◆ ASSIGNMENT ◆
Copy exactly the stretch of data below from the line with "Given: Expand the" through the line with "You are a computer-use agent. 1154x866", including both of those lines.

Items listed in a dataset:
····················

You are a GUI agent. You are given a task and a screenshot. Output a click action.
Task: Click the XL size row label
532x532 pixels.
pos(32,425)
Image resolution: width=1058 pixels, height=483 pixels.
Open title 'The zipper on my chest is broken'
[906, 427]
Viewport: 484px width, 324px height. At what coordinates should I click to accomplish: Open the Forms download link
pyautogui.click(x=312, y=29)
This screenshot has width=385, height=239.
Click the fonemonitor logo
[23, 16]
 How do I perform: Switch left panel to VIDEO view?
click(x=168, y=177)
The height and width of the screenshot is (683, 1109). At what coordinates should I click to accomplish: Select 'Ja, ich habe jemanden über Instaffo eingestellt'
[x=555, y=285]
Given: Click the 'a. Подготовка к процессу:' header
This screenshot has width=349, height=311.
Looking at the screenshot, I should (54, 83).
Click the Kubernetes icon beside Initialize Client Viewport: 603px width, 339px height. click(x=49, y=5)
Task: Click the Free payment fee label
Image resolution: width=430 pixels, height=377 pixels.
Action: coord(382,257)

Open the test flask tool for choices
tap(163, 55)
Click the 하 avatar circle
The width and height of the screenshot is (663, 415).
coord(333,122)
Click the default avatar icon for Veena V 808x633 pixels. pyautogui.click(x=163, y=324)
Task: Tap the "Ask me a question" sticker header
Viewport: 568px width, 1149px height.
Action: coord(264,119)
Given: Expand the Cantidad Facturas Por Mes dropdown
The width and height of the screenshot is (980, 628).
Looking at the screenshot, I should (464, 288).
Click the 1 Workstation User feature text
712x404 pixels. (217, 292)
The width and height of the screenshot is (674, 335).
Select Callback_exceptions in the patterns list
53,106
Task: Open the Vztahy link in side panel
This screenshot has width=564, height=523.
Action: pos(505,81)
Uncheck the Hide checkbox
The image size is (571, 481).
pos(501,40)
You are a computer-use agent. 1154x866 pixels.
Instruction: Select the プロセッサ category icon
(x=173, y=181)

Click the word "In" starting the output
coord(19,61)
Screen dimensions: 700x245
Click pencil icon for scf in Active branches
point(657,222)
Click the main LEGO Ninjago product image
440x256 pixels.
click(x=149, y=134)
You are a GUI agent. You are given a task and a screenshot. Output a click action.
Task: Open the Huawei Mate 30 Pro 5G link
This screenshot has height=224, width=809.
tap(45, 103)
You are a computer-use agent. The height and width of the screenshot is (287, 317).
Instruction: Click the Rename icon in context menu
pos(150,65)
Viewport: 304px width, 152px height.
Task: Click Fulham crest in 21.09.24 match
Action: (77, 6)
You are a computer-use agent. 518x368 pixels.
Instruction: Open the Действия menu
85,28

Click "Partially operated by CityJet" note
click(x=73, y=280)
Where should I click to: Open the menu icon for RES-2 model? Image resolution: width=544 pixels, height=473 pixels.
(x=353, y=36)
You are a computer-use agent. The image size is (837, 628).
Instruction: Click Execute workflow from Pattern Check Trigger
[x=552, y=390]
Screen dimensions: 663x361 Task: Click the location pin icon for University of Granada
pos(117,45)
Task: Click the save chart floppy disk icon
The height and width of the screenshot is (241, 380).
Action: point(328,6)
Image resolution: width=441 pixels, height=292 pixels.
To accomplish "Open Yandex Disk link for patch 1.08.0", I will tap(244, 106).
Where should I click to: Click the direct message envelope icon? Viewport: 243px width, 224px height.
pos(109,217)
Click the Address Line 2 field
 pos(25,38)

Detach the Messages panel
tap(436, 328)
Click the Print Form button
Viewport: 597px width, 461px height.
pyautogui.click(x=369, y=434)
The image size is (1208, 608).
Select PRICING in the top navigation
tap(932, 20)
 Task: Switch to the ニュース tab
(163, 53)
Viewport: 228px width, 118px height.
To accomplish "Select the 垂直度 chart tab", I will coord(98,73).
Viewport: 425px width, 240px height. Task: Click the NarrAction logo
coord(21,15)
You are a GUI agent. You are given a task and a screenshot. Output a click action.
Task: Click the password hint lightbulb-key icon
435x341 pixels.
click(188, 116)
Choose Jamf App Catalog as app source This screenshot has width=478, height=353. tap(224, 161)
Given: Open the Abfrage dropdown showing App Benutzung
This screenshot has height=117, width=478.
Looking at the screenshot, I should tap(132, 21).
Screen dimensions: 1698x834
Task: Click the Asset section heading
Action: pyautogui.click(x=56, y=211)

····················

◆ WRITTEN RESPONSE ◆
Given: Expand the Cantidad Facturas Por Mes dropdown
The width and height of the screenshot is (980, 628).
Looking at the screenshot, I should (464, 288).
Click the 1 Workstation User feature text
712x404 pixels. (217, 292)
The width and height of the screenshot is (674, 335).
Select Callback_exceptions in the patterns list
53,106
Task: Open the Vztahy link in side panel
This screenshot has width=564, height=523.
Action: pos(505,81)
Uncheck the Hide checkbox
The image size is (571, 481).
pos(501,40)
You are a computer-use agent. 1154x866 pixels.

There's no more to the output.